Data for processing:
_ _ _ _
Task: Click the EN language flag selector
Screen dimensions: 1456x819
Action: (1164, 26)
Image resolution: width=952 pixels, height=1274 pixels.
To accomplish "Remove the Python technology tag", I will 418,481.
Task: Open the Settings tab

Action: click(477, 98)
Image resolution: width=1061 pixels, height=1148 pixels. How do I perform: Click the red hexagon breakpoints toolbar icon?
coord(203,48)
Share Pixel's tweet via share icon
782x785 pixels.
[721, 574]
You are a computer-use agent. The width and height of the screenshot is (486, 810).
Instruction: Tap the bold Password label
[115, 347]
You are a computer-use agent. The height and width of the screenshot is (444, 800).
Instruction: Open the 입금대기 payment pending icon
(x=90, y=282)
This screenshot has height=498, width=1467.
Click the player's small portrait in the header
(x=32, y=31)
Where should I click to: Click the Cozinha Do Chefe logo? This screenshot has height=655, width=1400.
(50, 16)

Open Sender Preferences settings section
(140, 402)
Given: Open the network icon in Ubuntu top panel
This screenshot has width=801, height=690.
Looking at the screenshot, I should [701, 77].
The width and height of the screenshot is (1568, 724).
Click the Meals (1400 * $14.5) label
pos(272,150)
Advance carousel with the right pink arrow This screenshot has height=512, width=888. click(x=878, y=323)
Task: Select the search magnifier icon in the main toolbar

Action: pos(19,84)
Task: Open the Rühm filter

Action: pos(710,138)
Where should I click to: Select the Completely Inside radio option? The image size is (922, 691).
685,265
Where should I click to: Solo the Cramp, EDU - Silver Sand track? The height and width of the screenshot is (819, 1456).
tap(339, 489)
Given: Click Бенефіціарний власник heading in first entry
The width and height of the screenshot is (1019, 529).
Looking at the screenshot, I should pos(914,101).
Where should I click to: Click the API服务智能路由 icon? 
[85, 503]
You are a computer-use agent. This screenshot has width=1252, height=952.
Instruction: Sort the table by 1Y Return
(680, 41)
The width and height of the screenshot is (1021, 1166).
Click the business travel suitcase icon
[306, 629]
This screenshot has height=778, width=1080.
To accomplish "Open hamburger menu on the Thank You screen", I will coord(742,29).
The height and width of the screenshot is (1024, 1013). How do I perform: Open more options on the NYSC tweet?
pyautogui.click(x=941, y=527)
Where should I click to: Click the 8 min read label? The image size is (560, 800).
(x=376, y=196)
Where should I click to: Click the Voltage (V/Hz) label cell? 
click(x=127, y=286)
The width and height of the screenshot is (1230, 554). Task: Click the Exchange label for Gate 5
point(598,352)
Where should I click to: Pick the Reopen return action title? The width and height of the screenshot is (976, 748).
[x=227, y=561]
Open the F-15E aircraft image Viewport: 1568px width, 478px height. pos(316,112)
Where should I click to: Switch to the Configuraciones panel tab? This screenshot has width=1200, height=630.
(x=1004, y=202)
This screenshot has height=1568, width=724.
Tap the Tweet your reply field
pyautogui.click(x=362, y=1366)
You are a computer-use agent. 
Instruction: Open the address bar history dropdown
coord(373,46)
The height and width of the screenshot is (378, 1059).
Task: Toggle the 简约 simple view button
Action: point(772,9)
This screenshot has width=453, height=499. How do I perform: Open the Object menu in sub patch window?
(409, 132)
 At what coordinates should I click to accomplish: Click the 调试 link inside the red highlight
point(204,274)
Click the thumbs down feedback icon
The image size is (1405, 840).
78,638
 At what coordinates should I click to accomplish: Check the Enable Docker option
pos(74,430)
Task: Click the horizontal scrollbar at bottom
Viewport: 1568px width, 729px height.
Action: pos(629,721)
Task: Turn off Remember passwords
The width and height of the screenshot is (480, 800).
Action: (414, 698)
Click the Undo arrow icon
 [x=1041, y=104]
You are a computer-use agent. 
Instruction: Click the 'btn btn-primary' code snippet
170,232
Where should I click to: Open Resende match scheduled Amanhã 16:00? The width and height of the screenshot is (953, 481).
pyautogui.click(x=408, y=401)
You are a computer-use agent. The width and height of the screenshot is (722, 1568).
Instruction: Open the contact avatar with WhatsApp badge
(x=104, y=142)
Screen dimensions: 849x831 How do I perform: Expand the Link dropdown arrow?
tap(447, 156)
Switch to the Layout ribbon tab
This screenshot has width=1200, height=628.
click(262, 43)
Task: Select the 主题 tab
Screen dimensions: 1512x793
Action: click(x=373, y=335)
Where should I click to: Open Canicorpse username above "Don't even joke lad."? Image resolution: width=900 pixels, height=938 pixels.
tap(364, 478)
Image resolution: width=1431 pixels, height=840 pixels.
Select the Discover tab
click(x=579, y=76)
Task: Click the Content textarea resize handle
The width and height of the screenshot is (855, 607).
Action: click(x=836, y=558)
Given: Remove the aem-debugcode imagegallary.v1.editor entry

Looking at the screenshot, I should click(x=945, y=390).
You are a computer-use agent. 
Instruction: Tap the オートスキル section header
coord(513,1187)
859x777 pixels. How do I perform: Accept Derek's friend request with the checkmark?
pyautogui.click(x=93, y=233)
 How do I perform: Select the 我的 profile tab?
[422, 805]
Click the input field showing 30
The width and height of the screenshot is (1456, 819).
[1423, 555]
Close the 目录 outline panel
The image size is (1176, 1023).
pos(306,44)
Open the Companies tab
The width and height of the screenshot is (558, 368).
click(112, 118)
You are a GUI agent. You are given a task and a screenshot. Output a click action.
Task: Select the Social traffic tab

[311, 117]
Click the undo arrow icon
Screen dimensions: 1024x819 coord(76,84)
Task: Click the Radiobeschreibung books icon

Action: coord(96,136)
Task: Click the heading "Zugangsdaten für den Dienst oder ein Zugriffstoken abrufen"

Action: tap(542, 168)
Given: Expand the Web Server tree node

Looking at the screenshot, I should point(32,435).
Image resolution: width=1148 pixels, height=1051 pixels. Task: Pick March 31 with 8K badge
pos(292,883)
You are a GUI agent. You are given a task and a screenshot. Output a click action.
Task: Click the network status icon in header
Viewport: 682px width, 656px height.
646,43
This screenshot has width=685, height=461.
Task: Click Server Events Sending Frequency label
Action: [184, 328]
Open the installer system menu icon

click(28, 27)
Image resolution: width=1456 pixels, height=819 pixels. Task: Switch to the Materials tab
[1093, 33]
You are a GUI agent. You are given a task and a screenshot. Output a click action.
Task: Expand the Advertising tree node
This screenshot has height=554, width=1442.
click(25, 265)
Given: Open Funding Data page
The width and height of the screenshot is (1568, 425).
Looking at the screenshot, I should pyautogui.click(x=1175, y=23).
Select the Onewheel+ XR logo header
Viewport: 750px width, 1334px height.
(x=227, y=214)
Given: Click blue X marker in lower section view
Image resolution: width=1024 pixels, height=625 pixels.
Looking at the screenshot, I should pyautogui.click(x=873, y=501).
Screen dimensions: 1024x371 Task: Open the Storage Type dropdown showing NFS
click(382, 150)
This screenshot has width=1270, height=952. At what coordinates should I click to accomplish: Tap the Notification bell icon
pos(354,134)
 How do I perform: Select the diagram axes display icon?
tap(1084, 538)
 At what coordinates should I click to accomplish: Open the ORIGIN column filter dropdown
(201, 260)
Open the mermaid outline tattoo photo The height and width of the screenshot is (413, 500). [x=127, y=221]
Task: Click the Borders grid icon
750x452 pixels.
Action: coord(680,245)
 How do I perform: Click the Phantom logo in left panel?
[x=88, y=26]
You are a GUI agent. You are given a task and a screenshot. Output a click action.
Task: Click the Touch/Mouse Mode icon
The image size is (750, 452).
_ _ _ _
About this task: Repeat the listing above without any change.

Result for this exercise:
Task: Click the EN language flag selector
Screen dimensions: 1456x819
Action: (1164, 26)
Image resolution: width=952 pixels, height=1274 pixels.
To accomplish "Remove the Python technology tag", I will 418,481.
Task: Open the Settings tab

Action: click(477, 98)
Image resolution: width=1061 pixels, height=1148 pixels. How do I perform: Click the red hexagon breakpoints toolbar icon?
coord(203,48)
Share Pixel's tweet via share icon
782x785 pixels.
[721, 574]
You are a computer-use agent. The width and height of the screenshot is (486, 810).
Instruction: Tap the bold Password label
[115, 347]
You are a computer-use agent. The height and width of the screenshot is (444, 800).
Instruction: Open the 입금대기 payment pending icon
(x=90, y=282)
This screenshot has height=498, width=1467.
Click the player's small portrait in the header
(x=32, y=31)
Where should I click to: Click the Cozinha Do Chefe logo? This screenshot has height=655, width=1400.
(50, 16)

Open Sender Preferences settings section
(140, 402)
Given: Open the network icon in Ubuntu top panel
This screenshot has width=801, height=690.
Looking at the screenshot, I should [701, 77].
The width and height of the screenshot is (1568, 724).
Click the Meals (1400 * $14.5) label
pos(272,150)
Advance carousel with the right pink arrow This screenshot has height=512, width=888. click(x=878, y=323)
Task: Select the search magnifier icon in the main toolbar

Action: pos(19,84)
Task: Open the Rühm filter

Action: pos(710,138)
Where should I click to: Select the Completely Inside radio option? The image size is (922, 691).
685,265
Where should I click to: Solo the Cramp, EDU - Silver Sand track? The height and width of the screenshot is (819, 1456).
tap(339, 489)
Given: Click Бенефіціарний власник heading in first entry
The width and height of the screenshot is (1019, 529).
Looking at the screenshot, I should pos(914,101).
Where should I click to: Click the API服务智能路由 icon? 
[85, 503]
You are a computer-use agent. This screenshot has width=1252, height=952.
Instruction: Sort the table by 1Y Return
(680, 41)
The width and height of the screenshot is (1021, 1166).
Click the business travel suitcase icon
[306, 629]
This screenshot has height=778, width=1080.
To accomplish "Open hamburger menu on the Thank You screen", I will coord(742,29).
The height and width of the screenshot is (1024, 1013). How do I perform: Open more options on the NYSC tweet?
pyautogui.click(x=941, y=527)
Where should I click to: Click the 8 min read label? The image size is (560, 800).
(x=376, y=196)
Where should I click to: Click the Voltage (V/Hz) label cell? 
click(x=127, y=286)
The width and height of the screenshot is (1230, 554). Task: Click the Exchange label for Gate 5
point(598,352)
Where should I click to: Pick the Reopen return action title? The width and height of the screenshot is (976, 748).
[x=227, y=561]
Open the F-15E aircraft image Viewport: 1568px width, 478px height. pos(316,112)
Where should I click to: Switch to the Configuraciones panel tab? This screenshot has width=1200, height=630.
(x=1004, y=202)
This screenshot has height=1568, width=724.
Tap the Tweet your reply field
pyautogui.click(x=362, y=1366)
You are a computer-use agent. 
Instruction: Open the address bar history dropdown
coord(373,46)
The height and width of the screenshot is (378, 1059).
Task: Toggle the 简约 simple view button
Action: point(772,9)
This screenshot has width=453, height=499. How do I perform: Open the Object menu in sub patch window?
(409, 132)
 At what coordinates should I click to accomplish: Click the 调试 link inside the red highlight
point(204,274)
Click the thumbs down feedback icon
The image size is (1405, 840).
78,638
 At what coordinates should I click to accomplish: Check the Enable Docker option
pos(74,430)
Task: Click the horizontal scrollbar at bottom
Viewport: 1568px width, 729px height.
Action: pos(629,721)
Task: Turn off Remember passwords
The width and height of the screenshot is (480, 800).
Action: (414, 698)
Click the Undo arrow icon
 [x=1041, y=104]
You are a computer-use agent. 
Instruction: Click the 'btn btn-primary' code snippet
170,232
Where should I click to: Open Resende match scheduled Amanhã 16:00? The width and height of the screenshot is (953, 481).
pyautogui.click(x=408, y=401)
You are a computer-use agent. The width and height of the screenshot is (722, 1568).
Instruction: Open the contact avatar with WhatsApp badge
(x=104, y=142)
Screen dimensions: 849x831 How do I perform: Expand the Link dropdown arrow?
tap(447, 156)
Switch to the Layout ribbon tab
This screenshot has width=1200, height=628.
click(262, 43)
Task: Select the 主题 tab
Screen dimensions: 1512x793
Action: click(x=373, y=335)
Where should I click to: Open Canicorpse username above "Don't even joke lad."? Image resolution: width=900 pixels, height=938 pixels.
tap(364, 478)
Image resolution: width=1431 pixels, height=840 pixels.
Select the Discover tab
click(x=579, y=76)
Task: Click the Content textarea resize handle
The width and height of the screenshot is (855, 607).
Action: click(x=836, y=558)
Given: Remove the aem-debugcode imagegallary.v1.editor entry

Looking at the screenshot, I should click(x=945, y=390).
You are a computer-use agent. 
Instruction: Tap the オートスキル section header
coord(513,1187)
859x777 pixels. How do I perform: Accept Derek's friend request with the checkmark?
pyautogui.click(x=93, y=233)
 How do I perform: Select the 我的 profile tab?
[422, 805]
Click the input field showing 30
The width and height of the screenshot is (1456, 819).
[1423, 555]
Close the 目录 outline panel
The image size is (1176, 1023).
pos(306,44)
Open the Companies tab
The width and height of the screenshot is (558, 368).
click(112, 118)
You are a GUI agent. You are given a task and a screenshot. Output a click action.
Task: Select the Social traffic tab

[311, 117]
Click the undo arrow icon
Screen dimensions: 1024x819 coord(76,84)
Task: Click the Radiobeschreibung books icon

Action: coord(96,136)
Task: Click the heading "Zugangsdaten für den Dienst oder ein Zugriffstoken abrufen"

Action: tap(542, 168)
Given: Expand the Web Server tree node

Looking at the screenshot, I should point(32,435).
Image resolution: width=1148 pixels, height=1051 pixels. Task: Pick March 31 with 8K badge
pos(292,883)
You are a GUI agent. You are given a task and a screenshot. Output a click action.
Task: Click the network status icon in header
Viewport: 682px width, 656px height.
646,43
This screenshot has width=685, height=461.
Task: Click Server Events Sending Frequency label
Action: [184, 328]
Open the installer system menu icon

click(28, 27)
Image resolution: width=1456 pixels, height=819 pixels. Task: Switch to the Materials tab
[1093, 33]
You are a GUI agent. You are given a task and a screenshot. Output a click action.
Task: Expand the Advertising tree node
This screenshot has height=554, width=1442.
click(25, 265)
Given: Open Funding Data page
The width and height of the screenshot is (1568, 425).
Looking at the screenshot, I should pyautogui.click(x=1175, y=23).
Select the Onewheel+ XR logo header
Viewport: 750px width, 1334px height.
(x=227, y=214)
Given: Click blue X marker in lower section view
Image resolution: width=1024 pixels, height=625 pixels.
Looking at the screenshot, I should pyautogui.click(x=873, y=501).
Screen dimensions: 1024x371 Task: Open the Storage Type dropdown showing NFS
click(382, 150)
This screenshot has width=1270, height=952. At what coordinates should I click to accomplish: Tap the Notification bell icon
pos(354,134)
 How do I perform: Select the diagram axes display icon?
tap(1084, 538)
 At what coordinates should I click to accomplish: Open the ORIGIN column filter dropdown
(201, 260)
Open the mermaid outline tattoo photo The height and width of the screenshot is (413, 500). [x=127, y=221]
Task: Click the Borders grid icon
750x452 pixels.
Action: coord(680,245)
 How do I perform: Click the Phantom logo in left panel?
[x=88, y=26]
You are a GUI agent. You are given a task and a screenshot. Output a click action.
Task: Click the Touch/Mouse Mode icon
The image size is (750, 452).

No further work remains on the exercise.